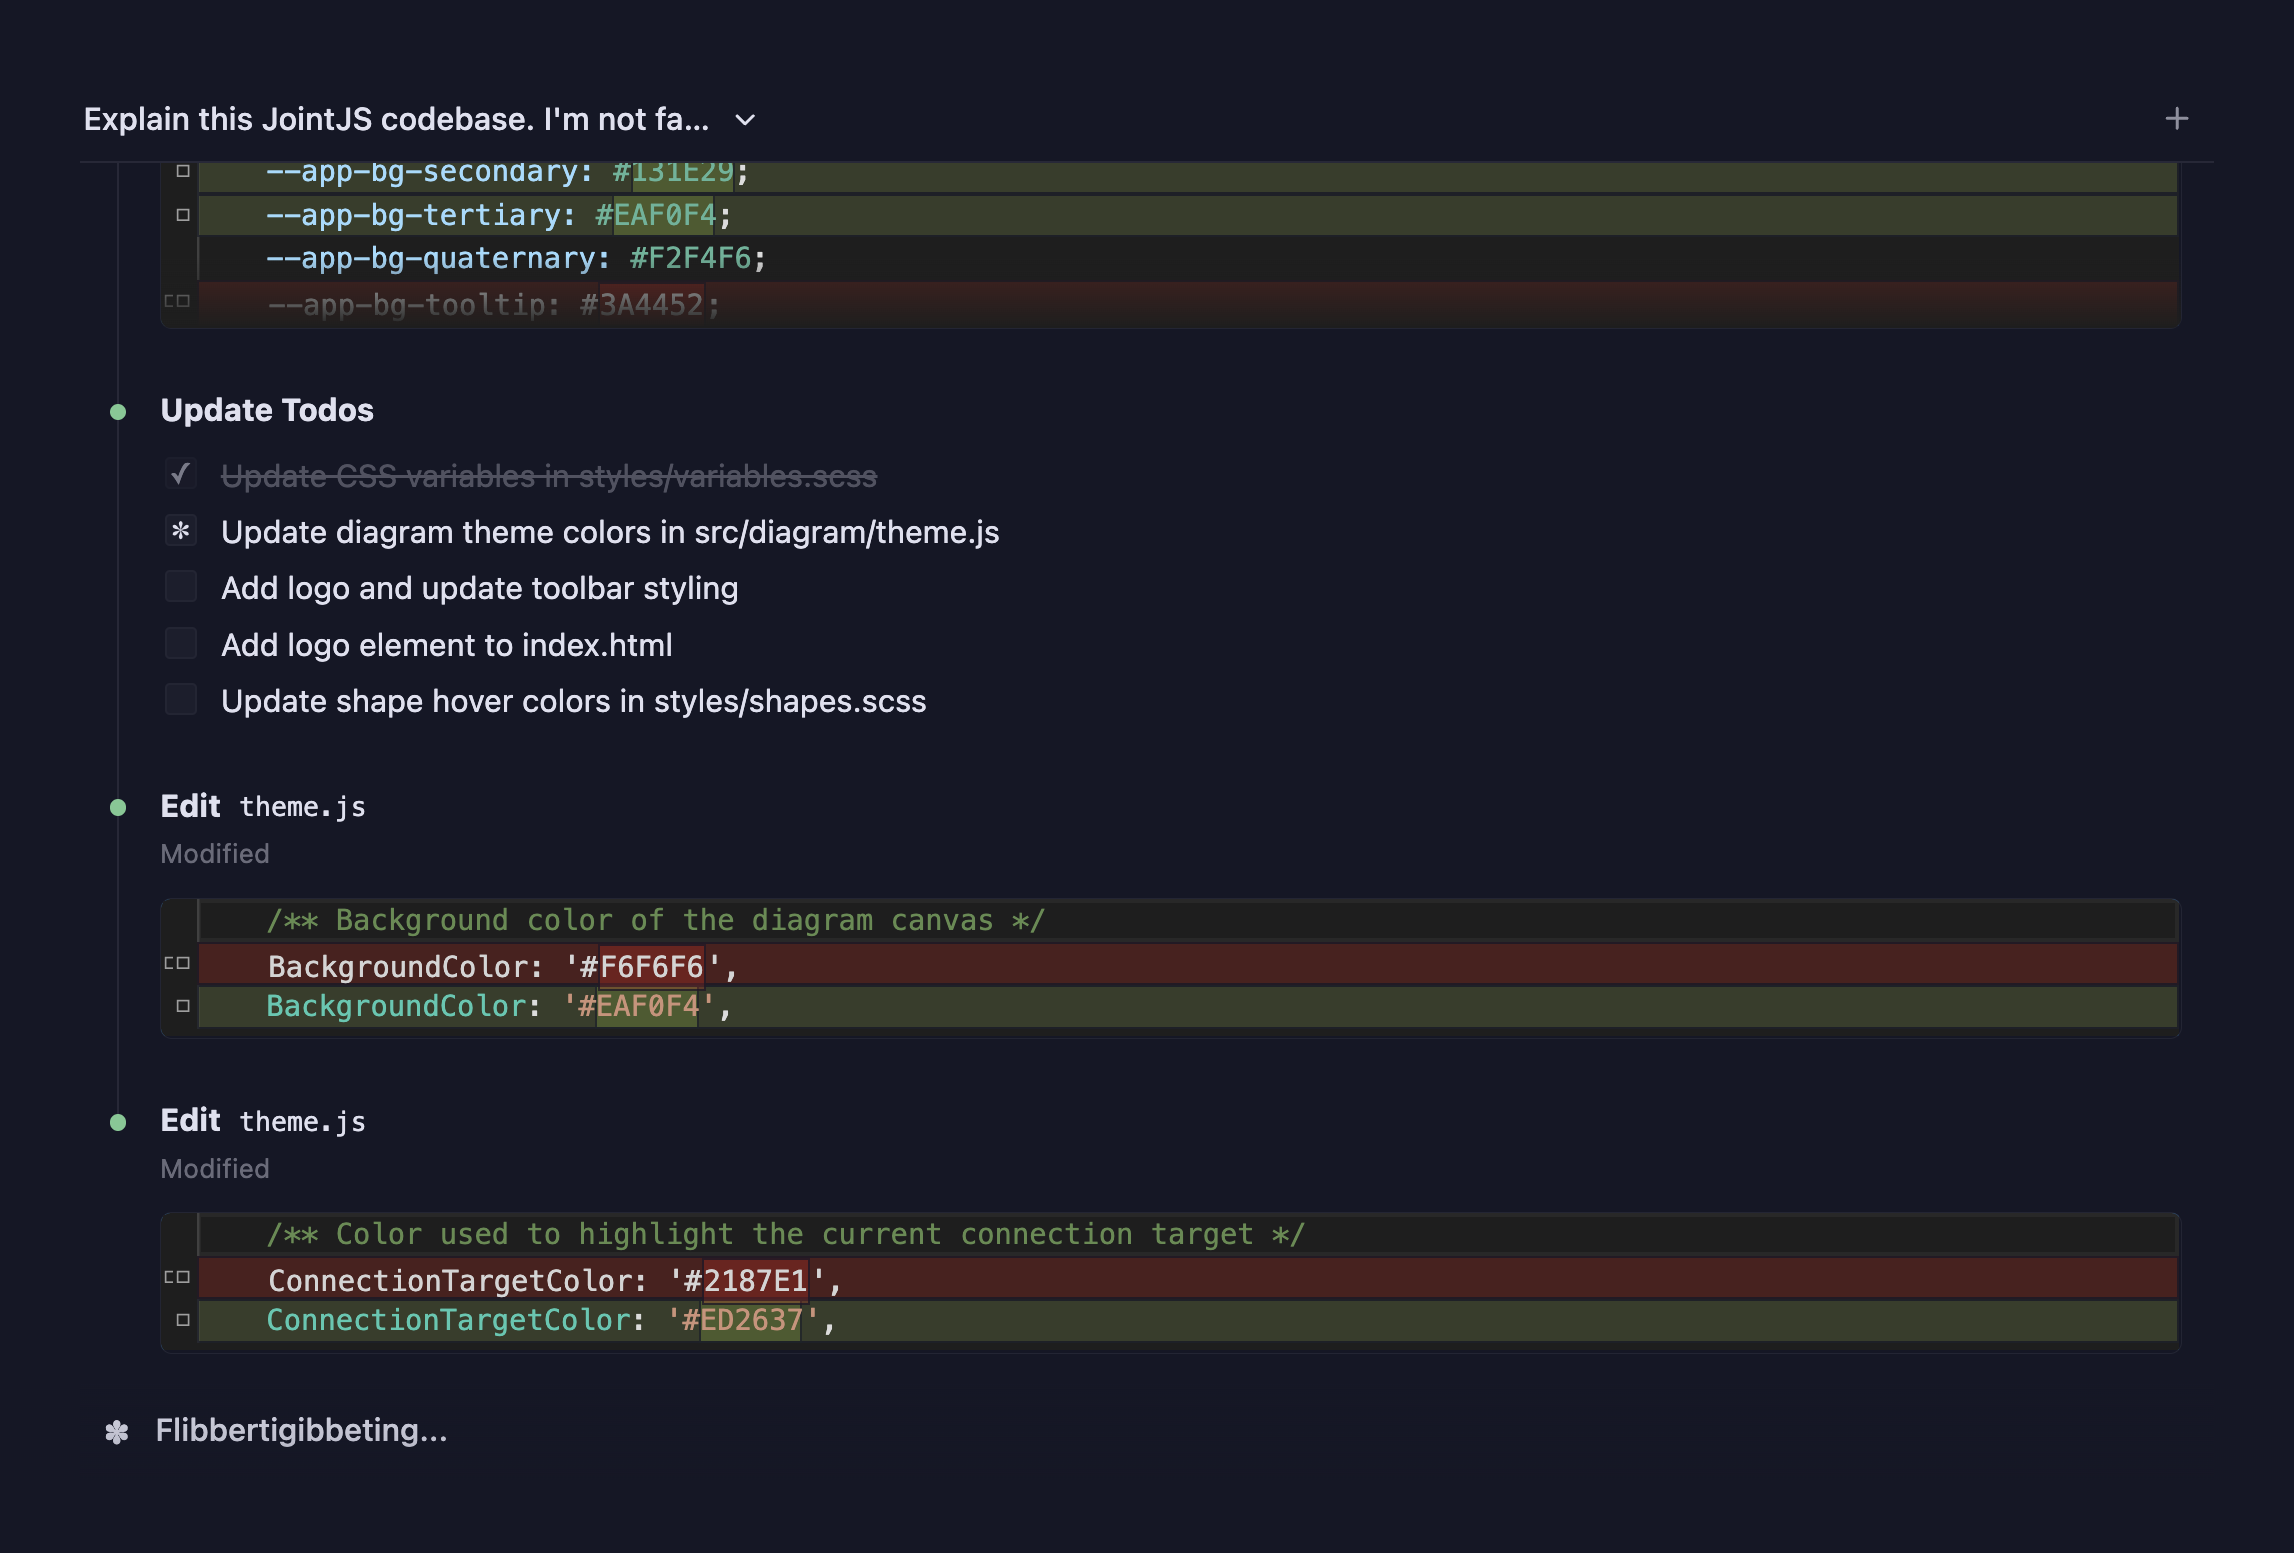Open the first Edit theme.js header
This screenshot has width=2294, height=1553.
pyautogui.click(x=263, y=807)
========================================
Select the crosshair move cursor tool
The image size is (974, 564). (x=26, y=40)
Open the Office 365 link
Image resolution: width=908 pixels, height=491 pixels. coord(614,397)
========================================
■ Do this
Switch "header" to "tab" in the items from the line with "Open the first Edit theme.js header" up to and including the line with "pyautogui.click(x=263, y=807)", keeping everything else the same. Give back only those lines, without the pictures.

■ Output below
Open the first Edit theme.js tab
This screenshot has width=2294, height=1553.
pyautogui.click(x=263, y=807)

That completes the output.